Le groupe des années 90 :


NOIR DESIR









L'histoire banale: deux lycéens, Serge Tessot-Gay et Bertrand Cantat, réunis par le pouvoir de leur amour pour le rock (c'est comme le pouvoir de l'amitié mais en plus fort) et ses représentants (à savoir les Doors, le Gun Club, Led Zep, Dylan), décident de fonder un groupe, histoire de faire du bruit.

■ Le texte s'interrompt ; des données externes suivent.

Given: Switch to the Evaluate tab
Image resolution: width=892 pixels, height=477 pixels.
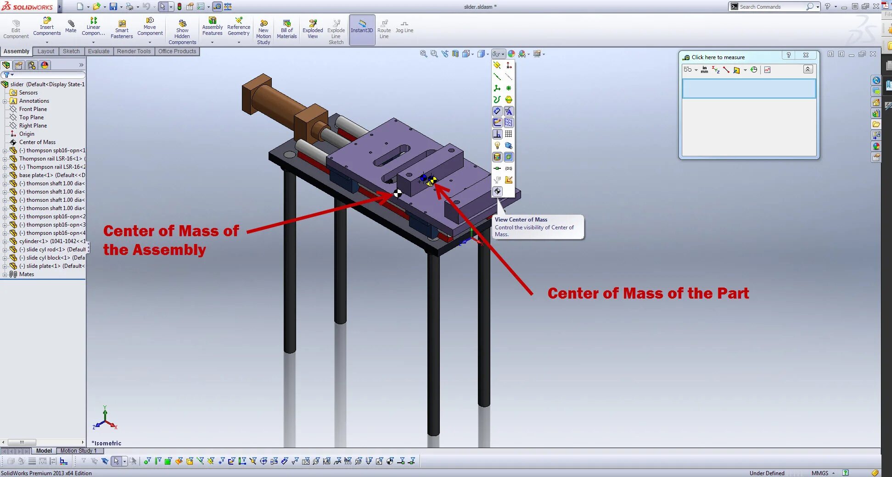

Après avoir entrainé dans l'aventure un batteur, Denis Barthe, et un bassiste, qui sera tout d'abord Vincent Leriche, puis Frédéric Vidalenc, et être passé par différents noms (Psychoz, 6.35, Station Desir, Noirs Désirs, puis finalement Noir Désir en 86), le groupe fait ses débuts sur la scène Bordelaise (dès 1981) et va même jusqu'à remporter un tremplin organisé par France 3 en 1983. S'en suit une signature sur Barclay en 1986, contre laquelle s'insurge les puristes; il est vrai qu'étant donné le réseau alternatif français, il y avait possibilité pour le groupe, dont on connait l'engagement, d'adopter une position plus éthique; mais passons.

Spoiler:
 

En 1987 sort Ou veux tu que j'regarde, premier LP du groupe . Le ton futur du groupe est déja perçant, et la veine poétique de Cantat commence à se faire sentir. Il faut dire que le garçon est passionné de poêsie; fasciné par Rimbaud et Mallarmé, il possède une plume déja prometteuse et talentueuse. Le son est assez typé anglo saxon, ce à quoi s'ajoute une compo en anglais, Lola, affirmant les racines du groupe.